Hmmm. I'll have to check and make sure. I know that the rule for 4H (which is what we'll be doing) is that horses 5 and under can still be shown in a regular snaffle. He still falls into that category. I'm not sure if he can still be direct reined or not, even though he is under 6.


----------



## Silvera (Apr 27, 2010)

Yes it's defenitly good to check. Also check and see what it says about the bits, when you have to neck rein. Because I show Storm (3yr old) in a shank bit I have to show one handed regardless of age. It was the same last year, I rode him in the same bit. Depending on the judge though you may be able to get away with direct reining with this bit as some of them classify it as a transitional bit or something like that.


----------



## artsyjenn (May 12, 2010)

I checked into it. She will have to neck rein in the WP classes at the fair, regardless of what kind of bit. Twilight (that's the horse, not the kid lol) is doing pretty decent on neck reining fro an experienced rider, but my kiddo has a lot of work to do in the next 2 and a half months!


----------



## Silvera (Apr 27, 2010)

Good luck, and hope everything goes well for you. Also remember that even if she isn't 100% ready by the time you are showing it's just for fun. Next year when she has more time in the saddle (your daughter) then she will do 100% better then this time around.


----------



## artsyjenn (May 12, 2010)

That's what Im telling her. "This is your first year, think of it as a practice run!"


----------



## Fowl Play (Sep 22, 2009)

I'm in a very similar situation. We just made the decision to lease my daughter's lesson horse for 4-H next year. He is a 19 year old, 1000 lb labrador and since he's a beginner to intermediate level horse, he's in a snaffle. 

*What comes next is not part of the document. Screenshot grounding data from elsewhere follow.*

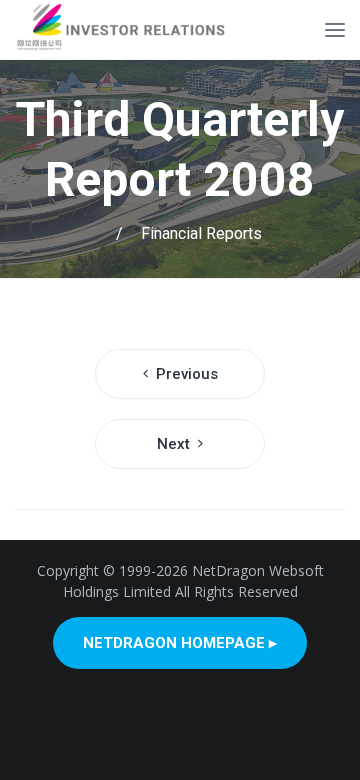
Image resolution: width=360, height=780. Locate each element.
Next (173, 444)
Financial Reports (201, 233)
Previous (187, 374)
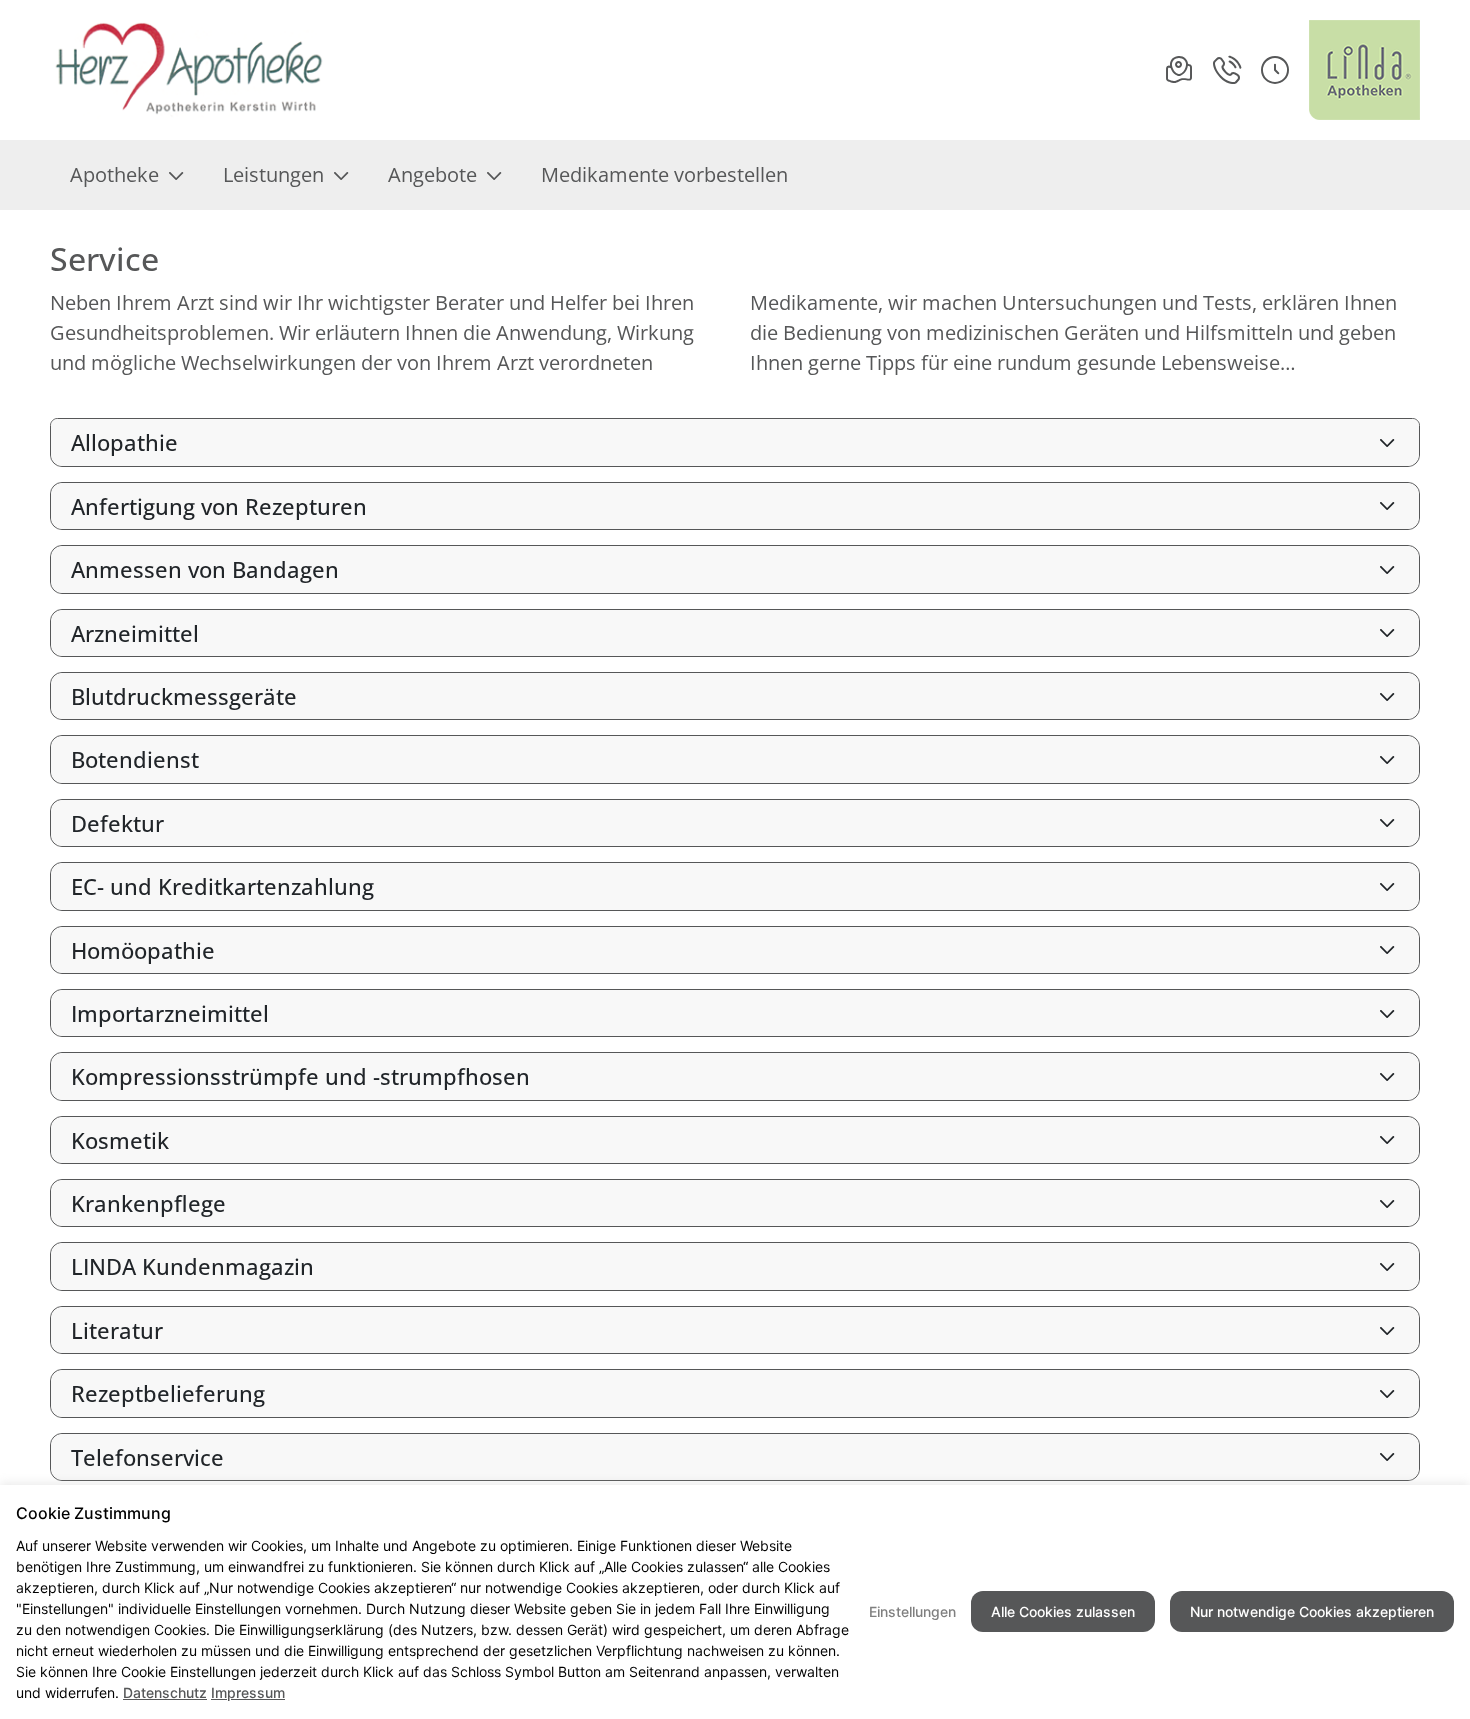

I need to get him a new bit and the leader suggested a Tom Thumb bit, which my research led me to flinch...is it? I have an email in to the trainer/instructor/owner, but she's out on a trail ride and I starts a camp tomorrow so I may not hear from her for a few days. 

This is a softy and I'm putting an 8 year old (while reasonably experiences, still new to this bit) on him with a new bit so I want to go as easy as I can with him, and frankly, I have no exprience with bits.


----------



## artsyjenn (May 12, 2010)

I ended up trying a bit that someone gave me. French link mouthpiece, shorter shanks that curve towards the back. He did fine in it. BUT, then my daughter informed me that she prefers to ride english, so the whole western bit thing has been scrapped for now, and he's in a dee ring snaffle. I was glad, because I think that both she and the horse need more time before they are ready to neck rein together in a shanked bit.


----------



## Silvera (Apr 27, 2010)

The french link type mouth pieces (double broken), either with a roller or without, are great because they don't put pressure on the top of the mouth in a hard point. Tomb thumbs are good but they have a single break in them so can be a little harder on their mouths. If the horse is used to a single broken snaffle however you should have no problem transitioning to a tomb thumb. 

artsyjenn - I think you have made a good choice in sticking with english for a while until they both learn to neck rein. If you keep teaching the horse to neck rein then when/if your daughter decides to go western then they are already prepared. You can teach neck reining in a snaffle so you don't have to worry about changing bits all the time. I think the one you mentioned about getting is pretty good and you made a good choice with that one. 

Good luck with this year if your daughter shows


----------



## spence (Nov 8, 2009)

iridehorses said:


> Anyone who as asked that question before will remember that the bit I always use and advocate is one with a Billy Allen mouth piece. It allows one shank to swivel without effecting the other shank. In turn, each shank can swivel outward. The barrel in the center only allows a small amount of movement (the misnomer of a nutcracker). The bit I use has calvary style shanks that sweep back minimizing the length.
> 
> Personally, I only use two bits, either a single joined snaffle or this bit:
> 
> View attachment 31972


and what is this bit called? i'd love to know.


----------



## smrobs (Jul 30, 2008)

^^ That is a cavalry shank bit with either a Billy Allen or Myler mouth.


----------



## RadHenry09 (Mar 22, 2009)

This seems to be a pretty common problem, as I am going through this as well.
My daughter(almost 11) wanted to do western in 4H but couldnt show in a snaffle, her horse neck reins at the walk but loses it at the trot. She decided to do english this year and we are still working on the neck reining as she still wants to do western. We havent changed his bit yet, I do like the billy allen bits but they are hard to find. I am not looking in the right place perhaps? Also looking for a full cheek with a copper roller. I know these bits are out there somewhere...just not in my towns tack store...


----------